Recently A.I. systems have gained the ability to process natural language in a way that can substantially increase attorney productivity. At the core of these systems are language models.[1] Several new language models are released every week. Companies usually evaluate the quality of these models using standard benchmark tests. There are hundreds of these tests, but this brief focuses on just one of them – the MMLU (Massive Multitask Language Understanding) benchmark.
Developed in 2021, MMLU tests models with multiple-choice questions spanning 57 subjects—from elementary mathematics to professional fields like law and medicine. While newer benchmarks now better assess complex reasoning capabilities, MMLU remains valuable for the breadth subjects it tests and its specific legal subcategory which consists of over 1,700 questions. For legal professionals, MMLU’s professional law subset offers insights into how well these models understand legal concepts and reasoning.
Because I regularly use private versions of these language models to assist in some of my legal work, I needed a better understanding of how these models are evaluated. So, I began to write my own benchmarking scripts to test available models for legal reasoning ability.
[1] Often called large language models (LLMs), though this term is becoming outdated as some effective models are smaller and many now handle multiple types of data beyond text.
Below are both the publicly published MMLU benchmark scores and the scores I got from my private tests. Because of time and budget constraints, I could not test each model against the entire 1,700 set of questions in the professional law dataset.
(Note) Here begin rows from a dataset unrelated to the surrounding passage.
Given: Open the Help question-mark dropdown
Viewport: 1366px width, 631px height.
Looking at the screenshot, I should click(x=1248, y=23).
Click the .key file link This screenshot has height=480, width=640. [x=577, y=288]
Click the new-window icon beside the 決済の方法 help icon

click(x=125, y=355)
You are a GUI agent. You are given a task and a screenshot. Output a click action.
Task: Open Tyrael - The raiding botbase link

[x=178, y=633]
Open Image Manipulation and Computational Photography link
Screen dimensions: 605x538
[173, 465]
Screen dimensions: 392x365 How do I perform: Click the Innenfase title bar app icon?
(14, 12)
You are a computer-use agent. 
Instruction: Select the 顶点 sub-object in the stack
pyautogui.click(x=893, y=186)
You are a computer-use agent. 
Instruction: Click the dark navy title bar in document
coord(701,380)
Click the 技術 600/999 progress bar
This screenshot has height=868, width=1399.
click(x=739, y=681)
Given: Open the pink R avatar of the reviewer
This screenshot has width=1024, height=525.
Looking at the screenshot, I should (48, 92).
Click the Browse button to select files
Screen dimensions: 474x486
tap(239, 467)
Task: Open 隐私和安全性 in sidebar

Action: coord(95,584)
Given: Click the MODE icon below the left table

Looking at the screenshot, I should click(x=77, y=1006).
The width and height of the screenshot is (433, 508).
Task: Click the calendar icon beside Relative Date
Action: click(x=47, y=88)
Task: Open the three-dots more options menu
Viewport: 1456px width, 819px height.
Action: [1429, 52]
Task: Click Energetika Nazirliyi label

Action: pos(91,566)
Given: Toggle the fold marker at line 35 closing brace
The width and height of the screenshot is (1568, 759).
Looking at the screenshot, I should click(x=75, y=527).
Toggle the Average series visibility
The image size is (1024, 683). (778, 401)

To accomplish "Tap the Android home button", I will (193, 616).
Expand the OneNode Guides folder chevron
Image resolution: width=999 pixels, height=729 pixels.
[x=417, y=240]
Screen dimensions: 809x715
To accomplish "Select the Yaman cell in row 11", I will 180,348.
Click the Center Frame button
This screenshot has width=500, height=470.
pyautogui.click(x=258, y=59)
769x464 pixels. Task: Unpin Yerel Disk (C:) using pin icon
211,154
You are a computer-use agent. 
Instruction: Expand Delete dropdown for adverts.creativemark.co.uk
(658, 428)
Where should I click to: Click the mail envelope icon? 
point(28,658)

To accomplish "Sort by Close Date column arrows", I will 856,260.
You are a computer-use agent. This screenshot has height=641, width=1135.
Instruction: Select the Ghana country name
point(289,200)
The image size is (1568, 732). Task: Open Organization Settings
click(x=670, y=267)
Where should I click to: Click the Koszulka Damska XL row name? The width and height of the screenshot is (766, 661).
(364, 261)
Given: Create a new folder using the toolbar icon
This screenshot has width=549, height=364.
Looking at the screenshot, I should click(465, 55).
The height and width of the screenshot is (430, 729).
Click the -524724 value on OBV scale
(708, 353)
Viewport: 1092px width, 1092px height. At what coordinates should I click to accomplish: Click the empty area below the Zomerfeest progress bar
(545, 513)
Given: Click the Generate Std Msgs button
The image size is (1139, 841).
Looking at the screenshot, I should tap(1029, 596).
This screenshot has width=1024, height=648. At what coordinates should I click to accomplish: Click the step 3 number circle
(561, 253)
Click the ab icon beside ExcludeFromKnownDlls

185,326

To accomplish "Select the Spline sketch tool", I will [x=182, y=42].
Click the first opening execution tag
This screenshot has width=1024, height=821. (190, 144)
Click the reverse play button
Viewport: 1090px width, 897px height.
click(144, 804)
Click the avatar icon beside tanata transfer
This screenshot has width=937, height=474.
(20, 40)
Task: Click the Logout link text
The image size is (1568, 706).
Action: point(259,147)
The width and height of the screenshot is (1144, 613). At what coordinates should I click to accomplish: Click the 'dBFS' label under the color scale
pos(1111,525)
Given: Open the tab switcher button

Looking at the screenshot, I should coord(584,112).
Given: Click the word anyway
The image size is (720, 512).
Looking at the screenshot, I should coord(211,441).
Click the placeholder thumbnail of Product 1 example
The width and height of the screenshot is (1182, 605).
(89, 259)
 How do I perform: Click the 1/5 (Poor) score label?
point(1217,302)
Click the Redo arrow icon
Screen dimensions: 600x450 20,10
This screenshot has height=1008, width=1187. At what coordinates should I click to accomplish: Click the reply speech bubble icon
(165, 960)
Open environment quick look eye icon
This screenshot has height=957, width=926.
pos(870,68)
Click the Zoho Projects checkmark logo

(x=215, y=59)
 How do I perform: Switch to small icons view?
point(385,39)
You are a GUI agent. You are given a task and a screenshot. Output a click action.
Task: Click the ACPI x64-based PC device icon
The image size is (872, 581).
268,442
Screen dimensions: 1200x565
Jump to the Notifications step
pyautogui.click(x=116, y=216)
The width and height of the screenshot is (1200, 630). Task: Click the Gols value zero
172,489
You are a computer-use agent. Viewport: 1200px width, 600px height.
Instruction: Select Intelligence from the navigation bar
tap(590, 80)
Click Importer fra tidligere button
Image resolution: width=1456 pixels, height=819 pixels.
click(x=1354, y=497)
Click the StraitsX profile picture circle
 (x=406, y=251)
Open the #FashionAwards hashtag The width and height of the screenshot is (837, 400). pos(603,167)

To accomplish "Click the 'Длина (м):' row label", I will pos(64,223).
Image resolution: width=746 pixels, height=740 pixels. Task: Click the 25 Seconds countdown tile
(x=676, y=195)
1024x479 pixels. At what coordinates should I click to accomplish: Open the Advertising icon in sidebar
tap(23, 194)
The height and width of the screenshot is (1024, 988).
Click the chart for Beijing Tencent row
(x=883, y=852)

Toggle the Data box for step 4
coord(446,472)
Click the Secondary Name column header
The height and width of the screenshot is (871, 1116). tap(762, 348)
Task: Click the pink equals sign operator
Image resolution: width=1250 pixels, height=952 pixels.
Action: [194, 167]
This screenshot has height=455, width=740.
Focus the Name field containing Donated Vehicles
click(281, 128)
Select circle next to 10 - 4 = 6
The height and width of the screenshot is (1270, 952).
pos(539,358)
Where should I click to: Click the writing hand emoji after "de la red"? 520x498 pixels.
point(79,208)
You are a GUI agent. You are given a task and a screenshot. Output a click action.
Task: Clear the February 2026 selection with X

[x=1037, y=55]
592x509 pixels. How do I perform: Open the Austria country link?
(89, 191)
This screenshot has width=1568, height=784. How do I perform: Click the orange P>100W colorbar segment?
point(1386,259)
My private results are just average results from testing models on 25 questions at a time.
The table below illustrates the significant discrepancy between published scores and actual performance on legal questions:
Publicly-Released Scores
My MMLU Benchmark Score
Publicly-Released Scores
My MMLU Benchmark Score
Publicly-Released Scores
My MMLU Benchmark Score
Note that private scores on the legal subset of questions consistently give results 5.2% to 21.5% lower than the public scores. In the worst case, Claude Sonnet 3.0 scored only 60% which means that with a given legal question it would only provide the correct answer 60% of the time. Below is an example of a question from the professional law dataset. (Feel free to skip onto the Conclusion if you wish.)
Question: On December 30, a restaurant entered into a written contract with a bakery to supply the restaurant with all of its bread needs for the next calendar year. The contract contained a provision wherein the restaurant promised to purchase "a minimum of 100 loaves per month at $1 per loaf. " On a separate sheet, there was a note stating that any modifications must be in writing. The parties signed each sheet. Both sides performed fully under the contract for the first four months. On May 1, the president of the bakery telephoned the manager of the restaurant and told him that, because of an increase in the cost of wheat, the bakery would be forced to raise its prices to $1.20 per loaf. The manager said he understood and agreed to the price increase. The bakery then shipped 100 loaves (the amount ordered by the restaurant) to the restaurant, along with a bill for $120. The restaurant sent the bakery a check for$100 and refused to pay any more. Is the restaurant obligated to pay the additional $20?
Choose the correct answer from the following choices:
A) Yes, because the May 1 modification was enforceable even though it was not supported by new consideration. |
B) Yes, because the bakery detrimentally relied on the modification by making the May shipment to the restaurant. |
C) No, because there was no consideration to support the modification. |
D) No, because the modifying contract was not in writing; it was, therefore, unenforceable under the UCC. |
This testing reveals an important nuance: specialized benchmarks provide more accurate guidance than general performance scores. While the 5% – 21% gap in legal reasoning deserves attention, even 80% accuracy can be useful. Top models can analyze legal questions instantly and at scale—dramatically enhancing efficiency in document review, contract analysis, or preliminary research when properly supervised. Understanding these specific capabilities allows legal professionals to leverage A.I.’s strengths while implementing appropriate guardrails around its current limitations.